I'm with loconut2be. The "worst" trips are the most interesting. Why take the trip if you are planning to be miserable? The times I really wish I hadn't taken the train are because I'm traveling with someone who I wish would take their attitude someplace else. About that hard bed? I've slept on the Superliner H-room floor more than once because my travel companion was too weak to climb to the upper berth. Late trains? My first long-distance trip was a day-and-a-half late.
I never expect to be miserable anywhere, but sometimes it happens anyway. In fairness to Amtrak, I have also been miserable on planes, buses, and even my own truck, but just because other modes of transportation have failed me on occasion does not mean Amtrak gets a free pass.
It has been my experience that there are two fundamental types of Amtrak travelers--those who take the train because they need to go somewhere and those who take the train just because it's there. The expectations of the latter seem to be far lower than the former. I suppose if you're on a train for a joyride then an extra day and a half is just a better value for your money, but if you actually expected to get somewhere reliably it's an unmitigated disaster.
Amtrak is very rarely budget travel, so the acceptance of bad experiences as part of the adventure is baffling to me. I have been on trains where the heater wouldn't turn off and trains where it never turned on, trains that leaked water on the windowsill during every curve, trains that ran out of food, and trains with toilets that didn't work. And from what I've heard, I haven't even experienced the worst that Amtrak has to offer yet. The fact that people happily spend thousands of dollars on trips that are like as not to include some of these trials baffles me.
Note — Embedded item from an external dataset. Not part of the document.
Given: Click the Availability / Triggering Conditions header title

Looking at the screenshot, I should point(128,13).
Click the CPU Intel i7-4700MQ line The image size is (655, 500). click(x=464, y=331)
I don't mean to condemn Amtrak entirely, because in general they have served my needs well enough. And the vast majority of passengers I dare say are not on trains that the locomotive quits during or that see their promised sleeper car bad-ordered with no replacement. But the inconsistency in service is absolutely maddening and entirely within Amtrak's control, and I do not believe for a second that it should be excused as making the trip more of an adventure or exciting or interesting, as I have seen so many people say.